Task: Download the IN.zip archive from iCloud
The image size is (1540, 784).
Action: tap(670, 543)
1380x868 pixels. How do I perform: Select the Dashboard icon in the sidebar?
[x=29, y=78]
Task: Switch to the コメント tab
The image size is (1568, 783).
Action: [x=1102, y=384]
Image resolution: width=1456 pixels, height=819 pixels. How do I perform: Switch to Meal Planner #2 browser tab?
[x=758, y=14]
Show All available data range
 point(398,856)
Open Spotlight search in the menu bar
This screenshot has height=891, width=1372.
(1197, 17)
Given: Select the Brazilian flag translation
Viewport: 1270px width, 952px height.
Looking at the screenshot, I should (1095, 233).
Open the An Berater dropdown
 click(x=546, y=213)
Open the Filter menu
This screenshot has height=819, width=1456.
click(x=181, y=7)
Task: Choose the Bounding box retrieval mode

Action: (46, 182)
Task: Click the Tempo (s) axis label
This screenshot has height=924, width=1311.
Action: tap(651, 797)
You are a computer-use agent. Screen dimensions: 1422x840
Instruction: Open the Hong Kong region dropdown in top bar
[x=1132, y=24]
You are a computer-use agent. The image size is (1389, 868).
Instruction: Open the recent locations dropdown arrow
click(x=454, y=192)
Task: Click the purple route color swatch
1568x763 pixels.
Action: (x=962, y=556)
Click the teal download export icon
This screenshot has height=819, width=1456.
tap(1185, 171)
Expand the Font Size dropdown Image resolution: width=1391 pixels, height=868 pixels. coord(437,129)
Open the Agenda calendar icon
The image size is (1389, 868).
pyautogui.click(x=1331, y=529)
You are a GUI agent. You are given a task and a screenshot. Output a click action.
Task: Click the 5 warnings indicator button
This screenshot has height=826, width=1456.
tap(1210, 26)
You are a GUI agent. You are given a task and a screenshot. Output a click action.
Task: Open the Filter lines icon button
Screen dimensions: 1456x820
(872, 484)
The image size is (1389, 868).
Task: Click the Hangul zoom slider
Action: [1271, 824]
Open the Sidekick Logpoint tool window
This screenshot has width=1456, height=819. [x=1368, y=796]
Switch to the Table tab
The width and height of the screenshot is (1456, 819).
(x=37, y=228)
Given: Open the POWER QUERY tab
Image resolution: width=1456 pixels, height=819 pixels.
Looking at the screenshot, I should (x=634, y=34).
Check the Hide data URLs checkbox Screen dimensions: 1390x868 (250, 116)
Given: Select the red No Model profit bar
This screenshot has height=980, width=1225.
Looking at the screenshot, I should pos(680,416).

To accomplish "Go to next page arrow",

◆ **TO DO**:
Find every line in the entries that includes the word "agent", then state how many there are and nothing else.

◆ **THE ANSWER**:
4